There will be an essay to go with this lovely photo...sometime. But just to give you some insight into how my morning's going, I just -- just -- stopped myself from rubbing a handful of middle-aged-broad anti-wrinkle cream, instead of hair goo, into my hair. "Bemused, bothered and bewildered am I." In a good way. But, anyhow...stop back later today.
Many hours later...
I remember, back in the day when I had started going to church regularly again and becoming more active in the life of the congregation, my pastor asking me to help out with an in-house Lenten devotional booklet themed around the question “Who Is God?” Would I, he asked, like to tackle the Trinitarian understanding of God?
In a classic example of fools rushing in, I said, “Okay.” But the more I tried teasing out one Person from another according to Scripture and the Christian understanding of the Trinity, the more intertwined I found the Three. God the Father is Creator – except that God the Son is the Word, in whom and through whom and for whom all things were made and in whom all things hold together – except that the Holy Spirit is the One who hovered over the primordial chaos and birthed creation. And you could likewise go through all the attributes of God and try to tie each one to one particular Person of the Trinity, only to find that it’s not that simple; that there’s a synergy within the Godhead that makes such an exercise fairly impossible. I know someone who compares it to a circle dance of three Persons holding hands, blurring together in motion.
We Christians find ourselves in a difficult position, trying to affirm a doctrine that anyone who is at all honest with himself or herself will admit is incredibly hard to define.
Which is why I am so fond of Henri Nouwen’s observation that the Trinity is a profound way in which to understand the relational nature of God – that God loves relationships so much, God is a relationship. And why I’m also fond of a friend of mine’s Trinitarian construct of the Lover, the Beloved and the Love that flows between the two.
What does this idea of a relational God mean for us? I think for one thing it suggests that so much of what passes as religious discourse completely misses the point: scorekeeping; nit-picking; line-drawing; handwringing over the factuality of this or that Bible text. Just as we human beings have a talent for messing up our relationships with one another, we have a talent for turning what the mystics among us would call God’s love affair with us into a business transaction, or a self-serving exercise in “I’m right; you’re going to hell” ego massage, or intellectual self-gratification with no root in a real relationship with a passionate and compassionate God.

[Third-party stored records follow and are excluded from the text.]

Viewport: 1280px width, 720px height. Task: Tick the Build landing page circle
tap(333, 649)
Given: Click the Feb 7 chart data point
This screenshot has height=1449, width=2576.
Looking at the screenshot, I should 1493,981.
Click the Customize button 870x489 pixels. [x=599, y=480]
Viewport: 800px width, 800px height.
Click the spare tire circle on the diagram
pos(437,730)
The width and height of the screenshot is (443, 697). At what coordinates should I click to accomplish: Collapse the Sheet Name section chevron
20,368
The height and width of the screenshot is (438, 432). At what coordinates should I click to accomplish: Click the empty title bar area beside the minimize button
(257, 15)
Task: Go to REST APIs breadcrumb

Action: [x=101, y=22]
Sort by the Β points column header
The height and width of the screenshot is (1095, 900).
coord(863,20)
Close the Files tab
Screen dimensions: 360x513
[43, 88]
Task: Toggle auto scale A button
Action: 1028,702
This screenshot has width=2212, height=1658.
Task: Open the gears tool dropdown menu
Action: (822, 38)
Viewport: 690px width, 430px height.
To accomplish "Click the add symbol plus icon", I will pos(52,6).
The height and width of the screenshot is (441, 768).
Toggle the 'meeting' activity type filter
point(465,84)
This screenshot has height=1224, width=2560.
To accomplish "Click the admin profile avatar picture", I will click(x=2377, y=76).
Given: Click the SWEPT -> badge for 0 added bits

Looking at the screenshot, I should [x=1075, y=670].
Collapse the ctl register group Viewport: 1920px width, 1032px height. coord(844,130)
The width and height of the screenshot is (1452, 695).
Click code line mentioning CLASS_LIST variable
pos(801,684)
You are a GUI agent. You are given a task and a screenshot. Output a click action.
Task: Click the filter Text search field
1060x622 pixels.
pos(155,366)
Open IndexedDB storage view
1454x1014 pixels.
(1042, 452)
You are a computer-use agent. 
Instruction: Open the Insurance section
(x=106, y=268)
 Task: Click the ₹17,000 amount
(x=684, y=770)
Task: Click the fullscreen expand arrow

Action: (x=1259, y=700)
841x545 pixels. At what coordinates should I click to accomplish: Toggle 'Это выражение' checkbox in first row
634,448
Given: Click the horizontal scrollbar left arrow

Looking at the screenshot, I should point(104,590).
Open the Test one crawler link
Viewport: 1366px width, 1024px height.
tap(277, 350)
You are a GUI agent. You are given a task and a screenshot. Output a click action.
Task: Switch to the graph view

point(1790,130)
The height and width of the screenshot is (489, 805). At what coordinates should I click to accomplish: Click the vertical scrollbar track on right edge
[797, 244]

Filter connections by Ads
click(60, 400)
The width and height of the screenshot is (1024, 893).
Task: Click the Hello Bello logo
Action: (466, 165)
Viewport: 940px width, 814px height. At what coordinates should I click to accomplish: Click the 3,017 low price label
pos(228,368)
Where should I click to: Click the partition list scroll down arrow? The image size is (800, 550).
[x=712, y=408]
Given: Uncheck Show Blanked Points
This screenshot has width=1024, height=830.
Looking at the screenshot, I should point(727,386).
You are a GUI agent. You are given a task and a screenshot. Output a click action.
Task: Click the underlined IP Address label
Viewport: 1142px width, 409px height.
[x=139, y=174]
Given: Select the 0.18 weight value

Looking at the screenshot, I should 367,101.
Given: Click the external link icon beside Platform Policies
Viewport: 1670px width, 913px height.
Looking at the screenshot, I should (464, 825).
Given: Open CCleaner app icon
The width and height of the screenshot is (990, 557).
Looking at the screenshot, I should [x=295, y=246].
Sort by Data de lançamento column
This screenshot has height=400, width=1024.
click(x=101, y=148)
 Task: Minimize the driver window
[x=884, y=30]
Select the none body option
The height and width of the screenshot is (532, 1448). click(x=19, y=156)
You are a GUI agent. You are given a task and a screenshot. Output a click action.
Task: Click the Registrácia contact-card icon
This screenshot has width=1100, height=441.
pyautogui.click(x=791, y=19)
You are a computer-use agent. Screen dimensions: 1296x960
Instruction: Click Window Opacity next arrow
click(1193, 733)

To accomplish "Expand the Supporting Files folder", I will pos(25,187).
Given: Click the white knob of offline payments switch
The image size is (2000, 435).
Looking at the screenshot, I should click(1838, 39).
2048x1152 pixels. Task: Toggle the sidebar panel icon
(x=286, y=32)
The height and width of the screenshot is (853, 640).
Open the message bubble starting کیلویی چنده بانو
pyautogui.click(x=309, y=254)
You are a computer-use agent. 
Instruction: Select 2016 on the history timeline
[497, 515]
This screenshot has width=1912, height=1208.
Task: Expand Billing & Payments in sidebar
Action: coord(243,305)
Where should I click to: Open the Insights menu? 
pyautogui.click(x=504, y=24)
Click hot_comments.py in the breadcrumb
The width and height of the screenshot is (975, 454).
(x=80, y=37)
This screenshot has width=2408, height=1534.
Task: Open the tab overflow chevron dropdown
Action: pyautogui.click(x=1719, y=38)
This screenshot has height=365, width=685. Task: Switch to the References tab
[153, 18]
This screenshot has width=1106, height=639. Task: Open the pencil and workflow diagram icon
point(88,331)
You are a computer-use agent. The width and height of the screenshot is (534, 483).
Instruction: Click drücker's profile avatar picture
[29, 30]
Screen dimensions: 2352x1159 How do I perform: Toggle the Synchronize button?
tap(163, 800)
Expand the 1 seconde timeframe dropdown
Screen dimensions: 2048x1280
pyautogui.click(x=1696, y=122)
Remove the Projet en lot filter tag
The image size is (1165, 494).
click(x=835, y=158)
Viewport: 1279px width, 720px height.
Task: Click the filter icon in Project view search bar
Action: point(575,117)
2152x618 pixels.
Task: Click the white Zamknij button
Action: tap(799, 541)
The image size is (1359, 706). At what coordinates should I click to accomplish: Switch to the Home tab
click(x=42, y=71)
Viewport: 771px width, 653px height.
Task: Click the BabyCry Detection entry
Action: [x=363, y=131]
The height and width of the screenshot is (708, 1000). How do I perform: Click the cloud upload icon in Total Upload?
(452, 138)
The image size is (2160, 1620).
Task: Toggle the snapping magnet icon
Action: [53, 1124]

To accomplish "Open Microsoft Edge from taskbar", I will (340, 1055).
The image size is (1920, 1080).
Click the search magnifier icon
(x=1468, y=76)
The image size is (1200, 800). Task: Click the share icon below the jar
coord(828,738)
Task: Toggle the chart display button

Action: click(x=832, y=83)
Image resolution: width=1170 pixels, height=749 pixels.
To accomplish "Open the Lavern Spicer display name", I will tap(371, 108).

For another thing, our Trinitarian understanding of the Godhead helps us shape our relationships with God and with one another. When Christ tells us, “Follow me,” one of the ways we follow him is into, on one hand, embrace of the Godhead, and on the other the embrace of our fellow human beings. The Way is not a solitary way. Even persons called, for a time or for the long run, to a life of seeming solitude are called to a life of prayer for and service to others. Julian of Norwich, the great medieval mystic who literally attached her life to that of Christ by becoming an anchoress – someone physically, permanently walled into an apartment within a church in an act symbolic of death to the world – spent her days providing spiritual counsel to the many people who came to her for help. She wasn’t navel-gazing, working her way into some nth degree of enlightenment; she was actively helping the people of God.
It’s a holy Mystery all right, this divine circle dance. And yet it’s a dance we’re all invited to join, spiraling into our own inner circle, surrounded and embraced by the Godhead. And there’s room for everyone. Bring a friend or two.
"Spectrum of Time," Peter Erskine
4 comments:
I've done that! They come in the same kind of tube! Only I didn't manage to stop myself.
botheredly,
connie
I'm just glad it wasn't my bottle of Nair.
*giggle* (visualizing a Nair incident)
Nice post chica.
In Sundays & Seasons, David Lose writes:
"What is God like? This question is difficult, one that the doctrine of the Holy Trinity attempts to answer by urging us to look not at what God is--all-powerful, all-knowing, all-wise--but rather how God is: in constant relationship. The heart of the doctrine of the Trinity, surely one of the most challenging elements of Christian theology, is that God is most fully understood as a relationship of love. Father, Son, and Holy Spirit are joined in a relationship of unity and love that ultimately spills out into the creation.
"As the doctrine of the Holy Trinity witnesses, the compelling factor of the mysterious and holy God we worship is that God is love, a love between Father, Son, and Holy Spirit that reaches out to gather up the whole creation in its tender embrace."
Oh, and by the way, I'm not 100% sure but I think the "Lover, Beloved, and their Love" example comes from Augustine.